For so many people dropped their differences and came together to show their love. Priorities became properly aligned. People gave from their hearts. Those that were always too busy found time. Many began new spiritual journeys, some regained lost faith – many came back to God. Parents hugged their children tighter. Friends and family grew closer. Old friends got together and new friendships were made. Distant family reunited, and every family spent more time together. Everyone prayed. Peace and love reigned. Lives changed forever. It was good. The world was a better place. The miracle had happened. God was pleased.
The most difficult part of this fight against DIPG is that there are so many brave little souls who will be lost in the process. Just as the poem says, there will be plenty of good to come from these children, but we would rather not have to say goodbye.

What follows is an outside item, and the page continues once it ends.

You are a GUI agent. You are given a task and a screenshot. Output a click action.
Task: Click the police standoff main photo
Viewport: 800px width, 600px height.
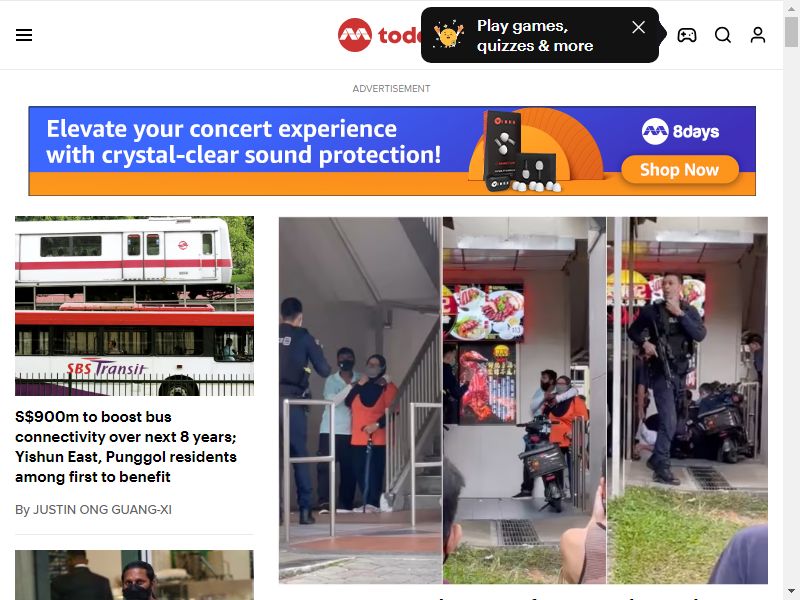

I have spoken to many families who have lost their children to DIPG. Their children share so many of the same characteristics: they are kind, brave, strong, determined, and wise beyond their years. So many of these children comfort their parents through the hard times. It’s as though every story I hear makes “The Brave Little Soul” more and more real to me.
The Brave, Brave Parents
DIPG parents are some of the strongest, most courageous and selfless people I have ever had the honor of speaking with. They have allowed their children to participate in trials to contribute toward finding a cure. They donate their child’s tumor for research. They hold fundraising events and awareness rallies. They are driven to honor their children, but all say with such passion that they never want another parent to go through the hell they’ve endured.
Winning the battle against DIPG won’t happen overnight. No one is going to catch lightning in a bottle. It’s going to take perseverance, hard work, and prayer. Research will lead to progress before the big win, like finding treatment options that prolong life. That is the science behind it.
But let me tell you why these parents are fighting for awareness. You might think awareness is nothing more than lip service, but it carries so much weight. So many of these brave parents have been written off in hospitals because they carry the DIPG diagnosis. They aren’t presented with treatment options for common illnesses because they are slapped with the DIPG label.
It’s not okay.
These brave parents are raising awareness to fight that stigma and encourage young doctors and researchers to challenge DIPG all while they are bringing in money to fund the process. We can help by supporting those parents with our time, money, or spreading of the word.
Really, that’s all it takes. Instead of shaking your head or turning from the sadness, embrace the cause and contribute to the cure.
It’s what these brave little souls are still fighting for.